Target’s exit from the Canadian market and the reasons why have been documented, analyzed and dissected since the news broke in early January. But once the clearance sales are done and the shutters come down for the final time, what will be the impact on the supermarket and hypermarket operators that remain?
It is unlikely to be boom time. Target under-performed, and its sales in Canada equated to less than 0.5% of the total retail market. The retailers that remain will undoubtedly be grateful for any additional sales that come their way, but it’s unlikely to move the needle. One food supplier recently told me that if Target had continued trading this year, their sales with the business would have still been less than what they were doing with Zellers in its final year.
So, no big wins for the pure grocers, as Target did not have the impact initially expected on their businesses. Walmart, however, will be a clear beneficiary given the overlap in their respective products and services, along with Loblaw, given its fashion-focused apparel and home ranges. Both these retailers are also likely to pick up some of the Target stores, either to gain a bigger or better location within an existing catchment area, or to lock out the competition.
Some of the sites are also likely to be of interest to other operators that have some form of food provision, such as Giant Tiger and London Drugs. This could be a great opportunity for these two regionally focused operators to consolidate their positions in existing markets and to extend their reach a little further. However, with an average store size of 110,000 square feet, some less than optimal locations and the continued shift of general merchandise sales online, we’re unlikely to see a stampede for space.

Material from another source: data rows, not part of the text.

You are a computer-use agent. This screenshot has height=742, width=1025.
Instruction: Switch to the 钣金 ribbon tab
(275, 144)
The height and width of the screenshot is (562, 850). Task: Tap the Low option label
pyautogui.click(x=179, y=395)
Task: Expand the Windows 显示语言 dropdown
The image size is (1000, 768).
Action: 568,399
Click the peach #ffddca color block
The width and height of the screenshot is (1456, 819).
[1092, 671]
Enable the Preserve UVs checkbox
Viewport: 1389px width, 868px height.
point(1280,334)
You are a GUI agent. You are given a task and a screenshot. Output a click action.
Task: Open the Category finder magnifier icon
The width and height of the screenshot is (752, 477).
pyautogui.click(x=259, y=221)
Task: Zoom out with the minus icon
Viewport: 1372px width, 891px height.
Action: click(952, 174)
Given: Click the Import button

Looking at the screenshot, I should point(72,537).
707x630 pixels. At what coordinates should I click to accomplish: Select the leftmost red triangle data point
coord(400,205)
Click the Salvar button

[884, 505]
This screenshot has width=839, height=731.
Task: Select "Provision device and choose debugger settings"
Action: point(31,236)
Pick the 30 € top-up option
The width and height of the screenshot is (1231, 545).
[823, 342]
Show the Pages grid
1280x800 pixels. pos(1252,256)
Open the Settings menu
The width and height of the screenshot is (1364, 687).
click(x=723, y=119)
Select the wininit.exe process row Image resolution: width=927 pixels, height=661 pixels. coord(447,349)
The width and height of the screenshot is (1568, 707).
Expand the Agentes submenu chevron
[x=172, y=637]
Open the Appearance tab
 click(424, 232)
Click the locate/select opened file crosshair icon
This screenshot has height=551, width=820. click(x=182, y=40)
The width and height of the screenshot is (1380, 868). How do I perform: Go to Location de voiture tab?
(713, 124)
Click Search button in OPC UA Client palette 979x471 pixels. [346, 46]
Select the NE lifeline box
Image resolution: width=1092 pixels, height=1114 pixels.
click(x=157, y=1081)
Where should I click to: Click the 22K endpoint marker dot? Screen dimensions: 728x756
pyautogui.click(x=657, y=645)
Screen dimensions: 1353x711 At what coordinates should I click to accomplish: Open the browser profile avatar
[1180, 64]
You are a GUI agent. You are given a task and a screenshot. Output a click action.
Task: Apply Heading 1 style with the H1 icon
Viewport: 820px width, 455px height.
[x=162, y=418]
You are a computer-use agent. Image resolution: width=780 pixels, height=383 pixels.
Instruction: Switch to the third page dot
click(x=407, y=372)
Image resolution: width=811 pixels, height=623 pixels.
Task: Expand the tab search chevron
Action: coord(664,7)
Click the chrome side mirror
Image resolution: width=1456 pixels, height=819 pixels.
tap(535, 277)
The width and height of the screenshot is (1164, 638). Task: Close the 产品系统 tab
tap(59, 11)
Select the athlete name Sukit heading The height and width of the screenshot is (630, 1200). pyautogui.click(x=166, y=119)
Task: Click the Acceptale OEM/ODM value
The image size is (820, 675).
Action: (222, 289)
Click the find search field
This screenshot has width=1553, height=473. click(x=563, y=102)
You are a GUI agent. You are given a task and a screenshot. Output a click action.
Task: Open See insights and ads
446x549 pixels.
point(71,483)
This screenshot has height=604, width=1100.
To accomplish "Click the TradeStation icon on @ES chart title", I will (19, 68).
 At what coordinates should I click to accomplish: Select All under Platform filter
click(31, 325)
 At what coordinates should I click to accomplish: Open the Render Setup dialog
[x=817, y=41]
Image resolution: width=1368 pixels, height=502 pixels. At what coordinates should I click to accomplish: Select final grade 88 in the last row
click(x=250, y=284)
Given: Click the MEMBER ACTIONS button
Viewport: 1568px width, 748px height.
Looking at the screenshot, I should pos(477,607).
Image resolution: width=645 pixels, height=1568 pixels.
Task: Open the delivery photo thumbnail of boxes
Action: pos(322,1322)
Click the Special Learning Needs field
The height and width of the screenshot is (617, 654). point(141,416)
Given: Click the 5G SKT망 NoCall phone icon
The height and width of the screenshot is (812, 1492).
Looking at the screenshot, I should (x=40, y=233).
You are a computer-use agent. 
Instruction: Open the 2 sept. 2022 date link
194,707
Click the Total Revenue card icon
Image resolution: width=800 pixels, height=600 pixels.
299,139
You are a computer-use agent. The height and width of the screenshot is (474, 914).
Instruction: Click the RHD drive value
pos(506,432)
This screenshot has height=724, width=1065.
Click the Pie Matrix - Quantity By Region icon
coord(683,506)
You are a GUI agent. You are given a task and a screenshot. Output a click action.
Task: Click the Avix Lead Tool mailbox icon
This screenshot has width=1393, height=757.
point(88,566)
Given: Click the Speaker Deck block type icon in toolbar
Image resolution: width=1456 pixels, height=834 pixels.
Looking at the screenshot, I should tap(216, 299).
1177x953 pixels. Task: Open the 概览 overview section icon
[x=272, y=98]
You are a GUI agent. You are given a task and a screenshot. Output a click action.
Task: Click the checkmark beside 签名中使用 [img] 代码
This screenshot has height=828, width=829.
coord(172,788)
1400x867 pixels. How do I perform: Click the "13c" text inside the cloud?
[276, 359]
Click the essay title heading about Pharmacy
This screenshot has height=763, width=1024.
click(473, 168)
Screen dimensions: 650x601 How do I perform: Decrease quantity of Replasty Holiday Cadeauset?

If store acquisitions are made based on the suggestions coming through social media, then expect to see Goodlife Fitness, Ikea and Uniqlo involved in the process. The reality is likely to include some of these, but also expect to see some stores split into multiple units, creating opportunities for retailers with smaller footprints, including Dollarama. Some are likely to remain empty for an extended period of time, as Target is not the only retailer exiting the market this year. A number of general merchandise retailers are already gone or are leaving.
But, in a country which has long-been regarded as having too much retail space, this may not be a bad thing as it will improve densities in existing stores, support investment in remodels and ultimately deliver a better customer experience. This is a trend we’re seeing across many international markets. In the UK, for example, there’s less focus on opening new stores, especially larger formats, as convenience stores and online shopping are becoming more popular. The growing role of online retailing in Canada could further compound the issue of the Target space.
With the growth of new channels and formats, has physical space become less of a hot commodity? How do you think this will impact the U.S. grocery sector over the longer term?